I would say my music is dark, and I’m trying to make you think with my bars. I hope it’s enticing people but, despite how dark it may sound, I hope people can find the light in it.

I definitely get that feel of darkness all over Designer Casket, is that something that happened organically?
It was definitely and it was due to the space that I was in at the time. I had been working on the tape for about two years and found myself in different situations as time went by and that’s why it took so long to finish.
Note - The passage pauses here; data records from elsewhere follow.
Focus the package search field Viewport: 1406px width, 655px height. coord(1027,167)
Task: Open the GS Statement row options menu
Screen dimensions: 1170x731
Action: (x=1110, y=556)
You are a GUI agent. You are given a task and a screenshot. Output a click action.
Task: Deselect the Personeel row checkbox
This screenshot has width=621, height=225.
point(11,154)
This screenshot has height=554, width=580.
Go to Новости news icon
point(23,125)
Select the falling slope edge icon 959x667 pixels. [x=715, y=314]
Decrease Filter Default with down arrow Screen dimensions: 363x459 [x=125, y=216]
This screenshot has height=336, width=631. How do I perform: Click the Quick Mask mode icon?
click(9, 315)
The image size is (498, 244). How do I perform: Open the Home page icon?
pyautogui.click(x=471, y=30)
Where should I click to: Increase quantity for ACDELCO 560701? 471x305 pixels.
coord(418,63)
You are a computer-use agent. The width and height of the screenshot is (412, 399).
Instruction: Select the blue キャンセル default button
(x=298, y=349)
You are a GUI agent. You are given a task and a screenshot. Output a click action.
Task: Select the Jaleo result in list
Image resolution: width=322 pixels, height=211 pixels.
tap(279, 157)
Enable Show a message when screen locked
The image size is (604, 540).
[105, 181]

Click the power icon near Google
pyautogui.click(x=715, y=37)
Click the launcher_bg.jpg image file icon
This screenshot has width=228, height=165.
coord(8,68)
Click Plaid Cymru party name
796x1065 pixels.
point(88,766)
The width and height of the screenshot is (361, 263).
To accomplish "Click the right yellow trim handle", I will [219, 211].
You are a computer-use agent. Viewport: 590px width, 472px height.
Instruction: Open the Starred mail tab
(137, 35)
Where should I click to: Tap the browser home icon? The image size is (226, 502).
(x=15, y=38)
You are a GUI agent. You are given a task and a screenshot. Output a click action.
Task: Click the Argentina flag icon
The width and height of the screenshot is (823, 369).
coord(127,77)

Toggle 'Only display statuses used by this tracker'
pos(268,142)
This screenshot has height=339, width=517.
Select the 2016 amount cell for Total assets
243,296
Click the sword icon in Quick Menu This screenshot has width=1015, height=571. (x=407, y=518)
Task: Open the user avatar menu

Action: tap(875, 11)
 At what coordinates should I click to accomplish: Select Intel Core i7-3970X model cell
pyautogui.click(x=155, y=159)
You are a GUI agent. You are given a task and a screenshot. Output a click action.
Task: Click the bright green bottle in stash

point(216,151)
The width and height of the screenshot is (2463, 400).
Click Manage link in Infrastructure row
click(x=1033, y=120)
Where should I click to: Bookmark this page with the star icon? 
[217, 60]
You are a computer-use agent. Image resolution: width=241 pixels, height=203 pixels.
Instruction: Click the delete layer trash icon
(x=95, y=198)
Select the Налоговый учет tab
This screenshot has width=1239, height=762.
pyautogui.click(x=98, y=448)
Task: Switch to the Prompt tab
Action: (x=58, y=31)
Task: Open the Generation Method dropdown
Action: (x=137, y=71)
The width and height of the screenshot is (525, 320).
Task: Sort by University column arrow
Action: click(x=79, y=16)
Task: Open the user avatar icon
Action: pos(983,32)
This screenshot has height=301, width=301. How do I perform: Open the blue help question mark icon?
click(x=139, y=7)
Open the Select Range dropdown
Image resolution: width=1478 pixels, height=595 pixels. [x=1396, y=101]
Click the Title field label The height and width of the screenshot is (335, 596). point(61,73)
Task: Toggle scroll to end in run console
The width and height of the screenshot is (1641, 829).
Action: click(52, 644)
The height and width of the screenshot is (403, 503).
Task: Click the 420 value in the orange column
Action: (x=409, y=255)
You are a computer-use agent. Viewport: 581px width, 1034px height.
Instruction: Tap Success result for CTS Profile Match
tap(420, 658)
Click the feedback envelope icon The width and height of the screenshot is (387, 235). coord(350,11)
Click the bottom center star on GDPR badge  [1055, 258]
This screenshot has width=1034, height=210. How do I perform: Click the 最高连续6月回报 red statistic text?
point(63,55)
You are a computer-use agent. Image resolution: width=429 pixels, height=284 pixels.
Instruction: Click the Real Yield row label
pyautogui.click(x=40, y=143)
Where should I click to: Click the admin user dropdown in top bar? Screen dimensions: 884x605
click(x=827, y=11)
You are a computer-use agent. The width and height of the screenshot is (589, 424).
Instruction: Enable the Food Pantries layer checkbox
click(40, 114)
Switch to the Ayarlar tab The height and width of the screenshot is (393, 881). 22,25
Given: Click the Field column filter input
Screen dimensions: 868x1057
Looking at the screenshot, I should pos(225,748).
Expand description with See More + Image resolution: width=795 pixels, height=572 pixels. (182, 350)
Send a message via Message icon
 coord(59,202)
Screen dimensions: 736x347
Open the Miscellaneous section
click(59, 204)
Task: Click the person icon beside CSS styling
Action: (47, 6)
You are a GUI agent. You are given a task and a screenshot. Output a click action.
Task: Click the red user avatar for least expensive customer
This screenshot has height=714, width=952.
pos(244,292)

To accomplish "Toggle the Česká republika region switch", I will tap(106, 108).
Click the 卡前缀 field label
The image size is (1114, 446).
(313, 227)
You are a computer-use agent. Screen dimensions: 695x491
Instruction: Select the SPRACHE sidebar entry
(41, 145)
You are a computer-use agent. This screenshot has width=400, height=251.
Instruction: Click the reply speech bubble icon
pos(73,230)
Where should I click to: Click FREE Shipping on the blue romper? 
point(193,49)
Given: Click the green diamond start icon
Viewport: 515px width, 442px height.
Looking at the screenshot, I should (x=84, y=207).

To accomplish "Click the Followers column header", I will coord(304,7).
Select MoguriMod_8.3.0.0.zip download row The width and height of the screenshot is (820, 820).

I was in a dark place and that’s why the music sounds so organic.

So you were speaking from experience when relaying the stories of the project.
Yeah, I can’t make that shit up.

Your ear for production is very interesting, especially on songs like ‘Jabar’. How did you come across this particular sound?
Those were sounds that me and my brothers came up with. I don’t want to say we created it but we were just rapping in the studio one day, listening to some old Clipse and jamming, then we just started to blend in all of our influences.

When did you first start rapping and who are your main musical influences?
I probably first started rapping when I was seven or eight, but that’s when everyone was starting out. I started taking it seriously when I was 14; my father came back from prison and he bought me a beat machine, an AKAI MPD32 and I started making beats. Then I started putting some of my shit on MySpace, back in seventh or eighth grade.

I’d say Weezy was my biggest influence, but also Clipse, Pharrell, the Neptunes, those were the main guys for me. Growing up in Virginia, people like Clipse and Pharrell were definitely a big influence. Shout out to FamLay too. Virginia hip-hop was just such a different sound and I could appreciate the uniqueness of their styles. Like, nothing sounded like the Neptunes’ beats.


Do you remember your first rap name?
Wow, niggas are gonna fry me for this shit, but my first rap name was Dave McFly, from about 2006, my sixth grade year. I wish it was a cooler name! I stopped rapping when I was 15 and became heavy in the streets and shit, and everyone just called me DP, cos those are my initials. So when I started rapping again, I just went by what everybody was calling me, and it just stuck.

What was it like growing up in Virginia and how much does that affect your music?
Virginia’s like a lot of places; its like New York or LA, these places aren’t that different. It was hard though – I didn’t grow up with my pops, this nigga was in jail – and I had a single mom who was fucking around with drugs. It was just a typical black youth story, I hate to sound cliché but that’s what it was.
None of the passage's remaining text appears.